→ To do
Find the line that contains "You are a GUI" in the entries below. Restate it and every line after it, word for word, with no pictures.

Stored items:
-=-=-
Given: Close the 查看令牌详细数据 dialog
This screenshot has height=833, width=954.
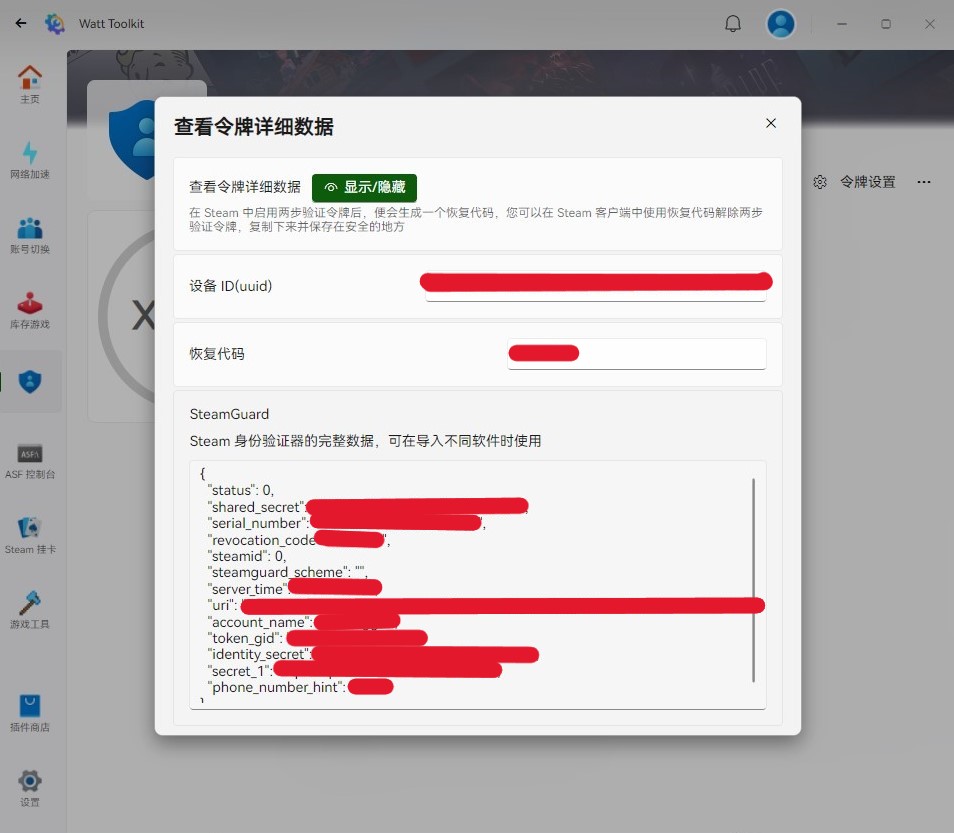Looking at the screenshot, I should tap(770, 123).
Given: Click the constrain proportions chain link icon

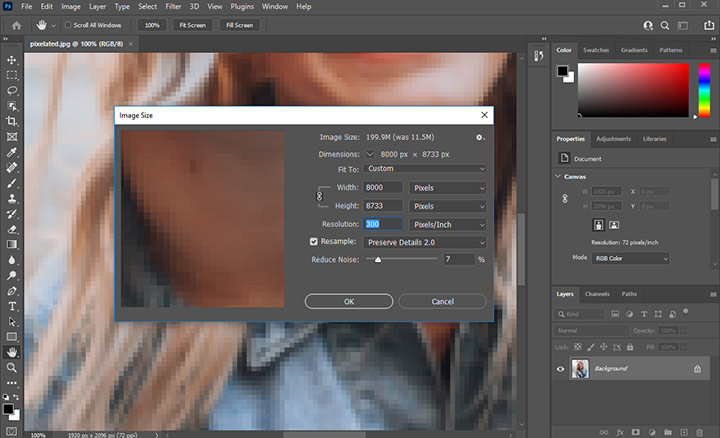Looking at the screenshot, I should (320, 197).
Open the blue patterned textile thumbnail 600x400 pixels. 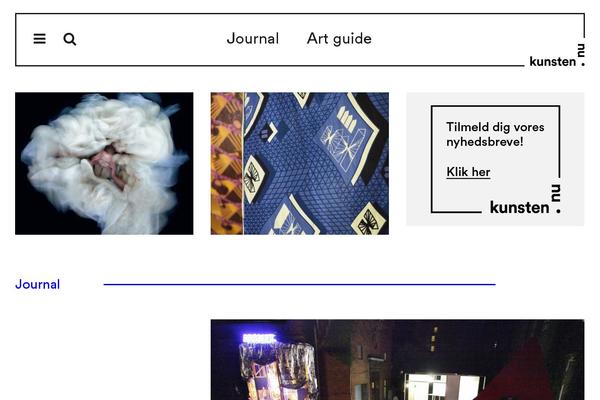[300, 163]
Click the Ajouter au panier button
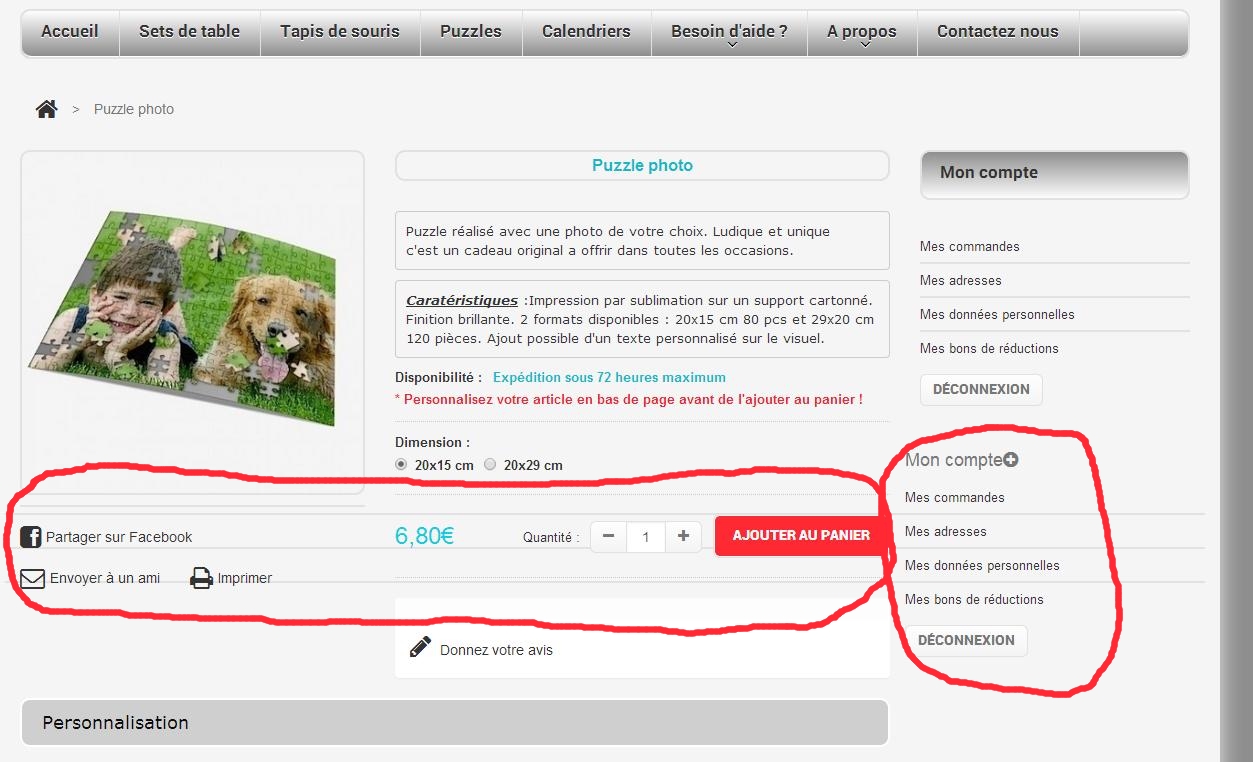Image resolution: width=1253 pixels, height=762 pixels. point(801,536)
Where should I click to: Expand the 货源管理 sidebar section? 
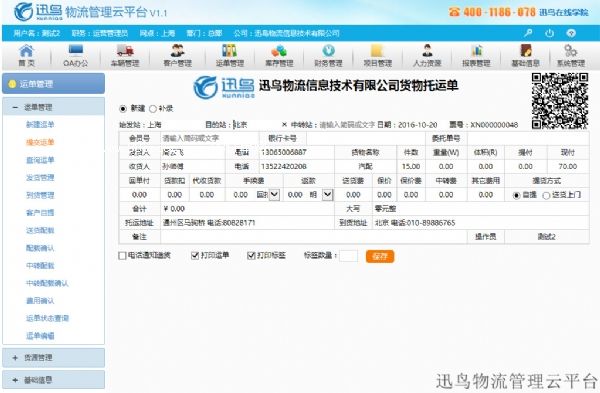coord(54,358)
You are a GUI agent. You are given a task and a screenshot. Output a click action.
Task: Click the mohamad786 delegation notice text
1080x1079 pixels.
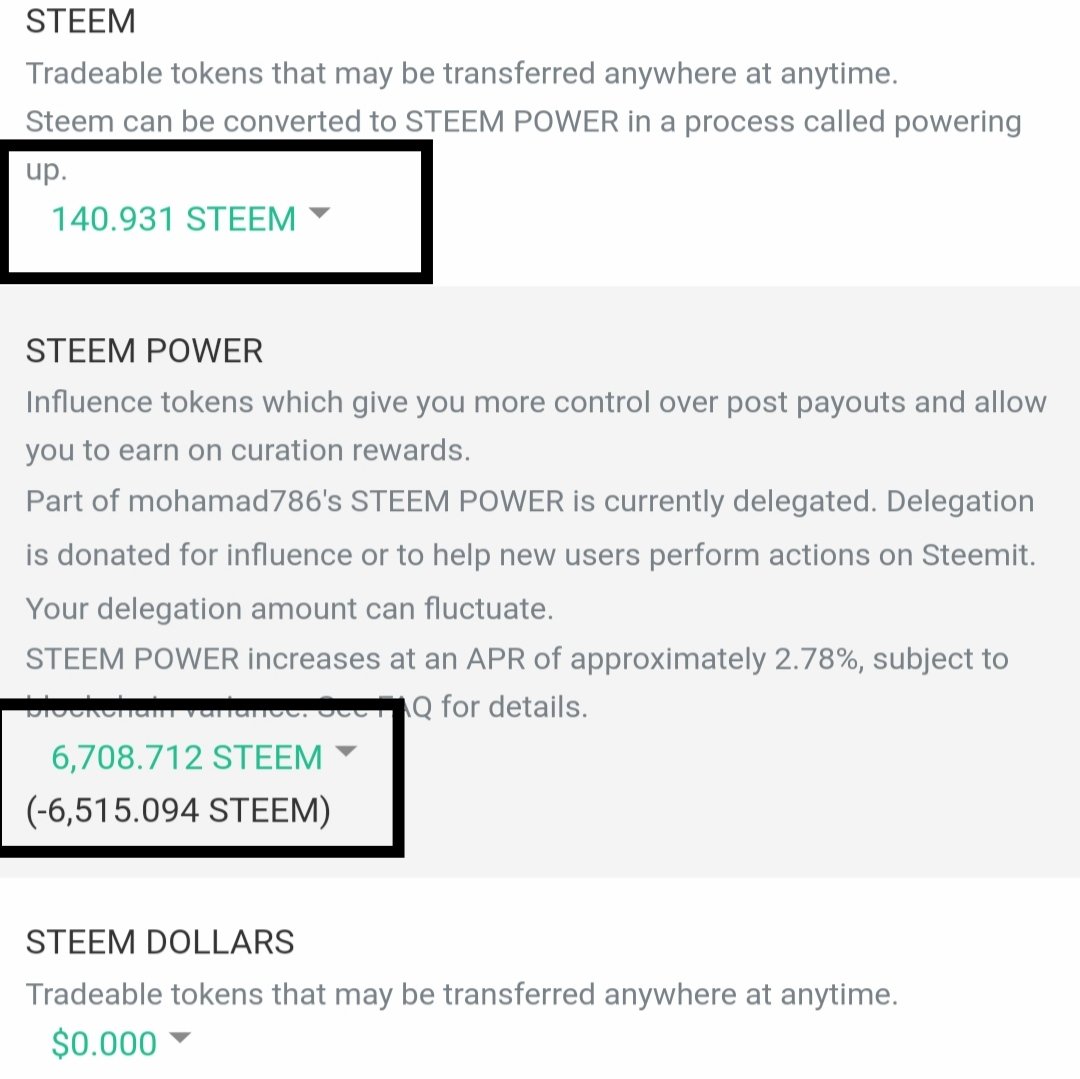pos(530,501)
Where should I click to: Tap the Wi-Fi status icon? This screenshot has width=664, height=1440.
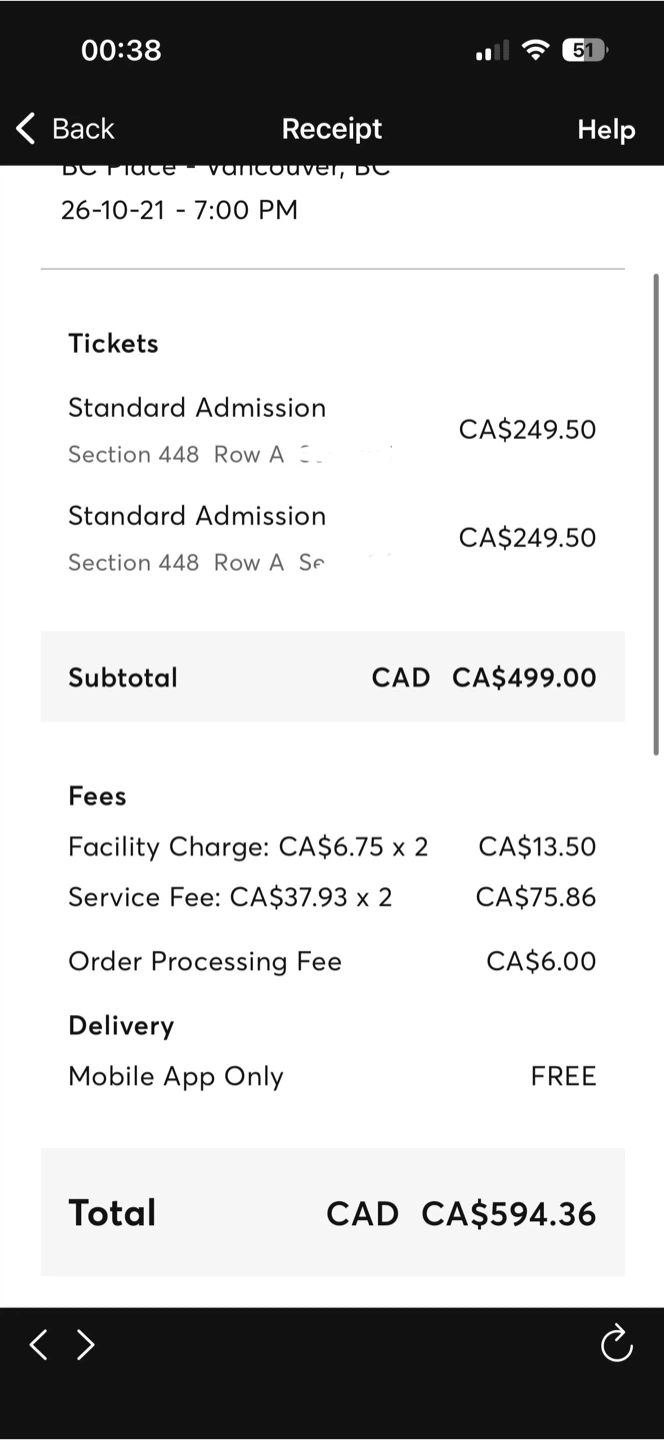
-=-=-
→ Exercise response
You are a GUI agent. You are given a task and a screenshot. Output a click action.
Task: Click the mohamad786 delegation notice text
1080x1079 pixels.
pos(530,501)
Where should I click to: Tap the Wi-Fi status icon? This screenshot has width=664, height=1440.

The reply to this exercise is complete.